SHELL IMPREGNATED CATALYST AND PROCESS FOR PRODUCING A SHELL IMPREGNATED CATALYST BODY

Abstract

A process for producing a catalyst, comprising the steps of modifying a carrier by a first impregnation with at least one alkaline earth metal in a first metal precursor solution, the first metal precursor being decomposed to form at least one metal oxide or metal hydroxide, thereby obtaining a modified carrier. A second impregnation is carried out by incipient wetness by a second precursor solution comprising at least one metal Me in a second solution.

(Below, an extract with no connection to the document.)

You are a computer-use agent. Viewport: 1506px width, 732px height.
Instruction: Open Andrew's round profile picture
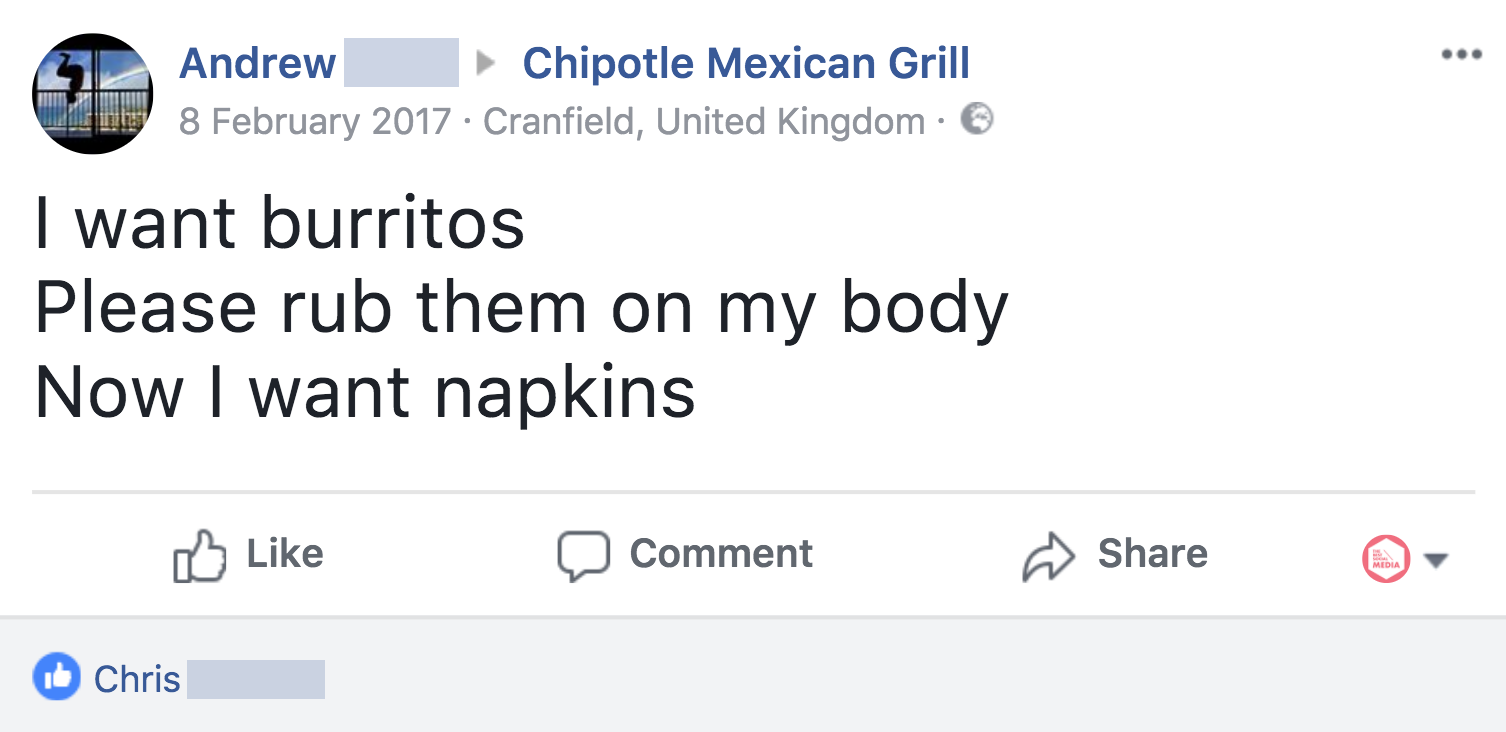point(93,94)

Finally, the second precursor is decomposed, thereby obtaining a catalyst body having an enrichment of the at least one metal Me in the outer shell of the catalyst body, the metal being present in a concentration having either as an egg-shell profile or a hammock profile.

Claims

1. A process for producing a catalyst, said process comprising the steps of: providing a carrier, modifying said carrier by a first impregnation with at least one alkaline earth metal in a first metal precursor solution, decomposing the first metal precursor to form at least one metal oxide or metal hydroxide thereby obtaining a modified carrier, carrying out a second impregnation by incipient wetness by a second precursor solution comprising at least one metal Me in a second solution, and decomposing the second precursor thereby obtaining a catalyst body having an enrichment of the at least one metal Me in the outer shell of the catalyst body, said at least one metal being present in a concentration having either an egg-shell profile and/or a hammock profile.

2. A process according to claim 1, wherein the carrier is alumina spinel and/or calcium aluminate.

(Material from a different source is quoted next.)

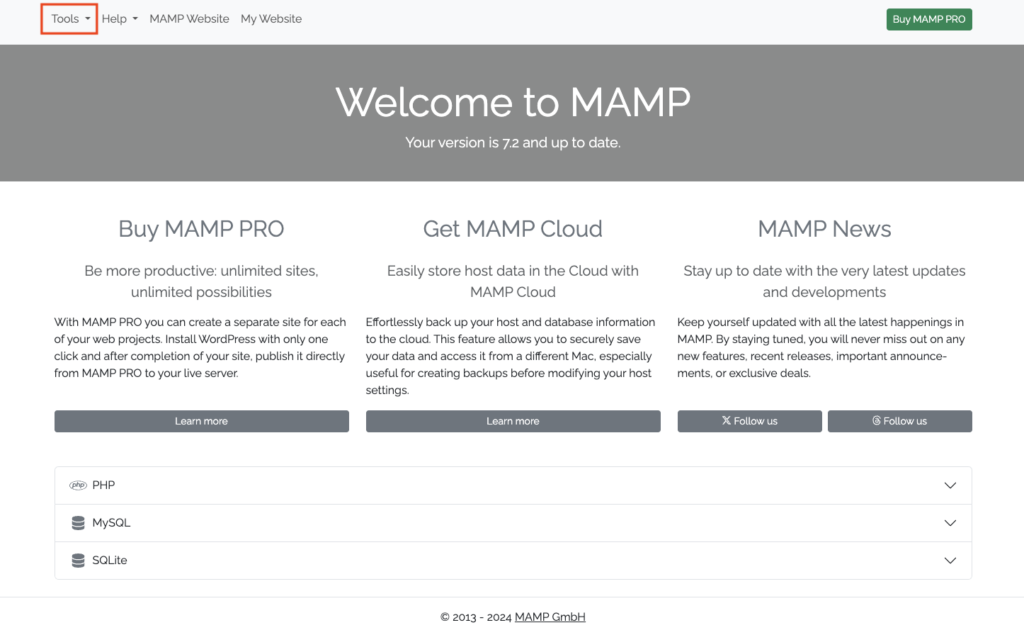Open the Help menu
Image resolution: width=1024 pixels, height=635 pixels.
click(115, 19)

3. A process according to claim 1, wherein carrier has a pore volume 200-400 ml/kg, and/or BET surface area 2-50 m.sup.2/g.

4. A process according to claim 1, comprising repeating the second impregnation one or more times.

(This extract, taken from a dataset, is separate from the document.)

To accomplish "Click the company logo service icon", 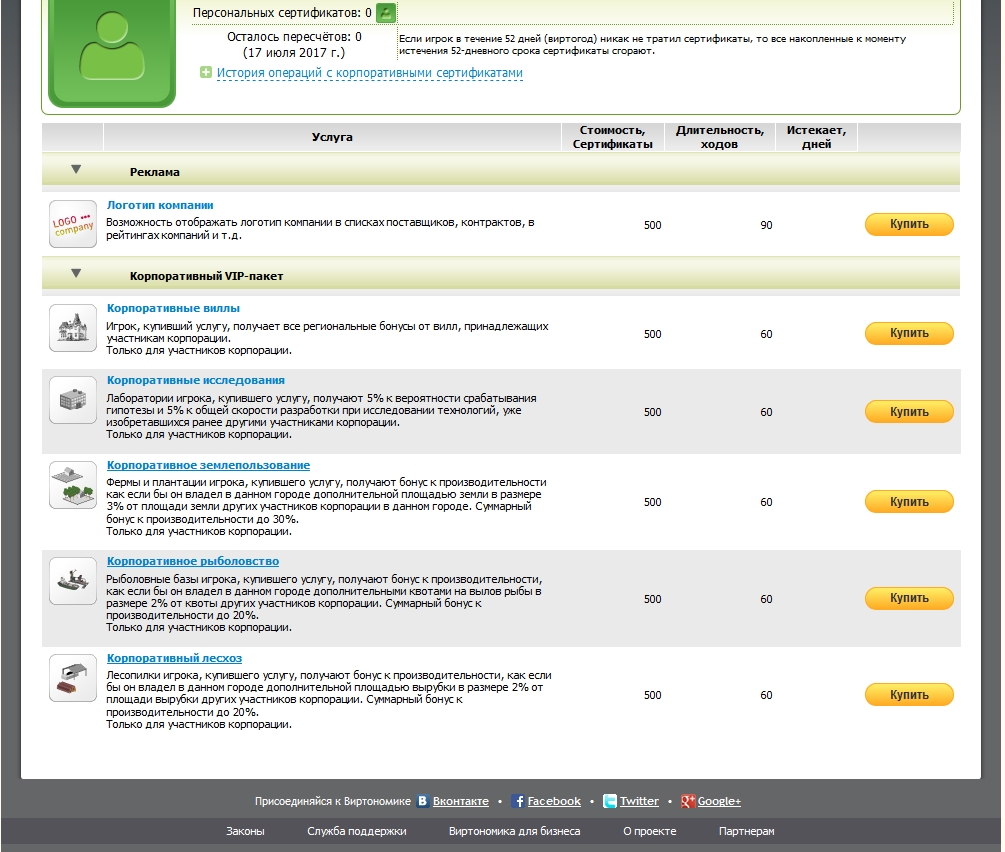I will tap(73, 224).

5. A process according to claim 1, wherein the first precursor solution is a nitrate, carbonate or hydroxide of the alkaline earth metals.

6. A process according to claim 1, wherein the first decomposition is carried out at 350-550 C.

7. A process according to claim 1, wherein the alkaline earth metal is taken from the group of Mg, Ca, Sr and/or Ba.

8. A process according to claim 1, wherein the alkaline earth metal concentration is 0.5-10 wt %, after impregnation.

9. A process according to claim 1, wherein the second solvent is a metal Me precursor in the form of nitrate, acetate, citrate, EDTA and/or EDA.

10. A process according to claim 1, wherein the metal Me is Ni, Ru, Rh, Ir, Pd and/or Pt.

11. A process according to claim 1, wherein the metal Me is Ni, Ru and/or Rh.

12. A process according to claim 1, wherein the impregnated carrier is dried between the second impregnation and the second decomposition.

13. A process according to claim 1, wherein the second decomposition is carried out at 350-600 C.

14. A process for producing a syngas, said process comprising at least one reforming step of contacting a feed stream with a catalyst according to claim 1, and wherein the reforming step comprises steam reforming, primary reforming, secondary reforming auto thermal reforming and/or partial oxidation.

Description

EXAMPLES AND DETAILED DESCRIPTION OF THE INVENTION

[0066] In the below various examples are provided. The examples are to be regarded as exemplary in order to illustrate and elaborate on steps of the method and catalyst body product. The examples are not to be construed as limiting to the invention.

Example I

[0067] Carrier:

[0068] A magnesium alumina spinel carrier containing 92 wt % MgAl.sub.2O.sub.4 and 8 wt % Al.sub.2O.sub.3 with a pore volume of 260 ml/kg, a porosity of 46% and a BET surface area of 20 m2/g.

[0069] Impregnation of the carrier with an alkaline earth metal: The carrier is impregnated by incipient wetness with a Ca(NO.sub.3).sub.2 solution at room temperature for half an hour to obtain 3 wt % CaO on the carrier. After impregnation the calcium nitrate is decomposed at 550 C.

[0070] Impregnation of the modified carrier with a nickel metal precursor:

[0071] The carrier is impregnated by incipient wetness at room temperature with a nickel nitrate solution containing 7 wt % Ni. After impregnation the nickel nitrate is decomposed at 450 C.

Example II

[0072] Carrier: A carrier as described in example I is used.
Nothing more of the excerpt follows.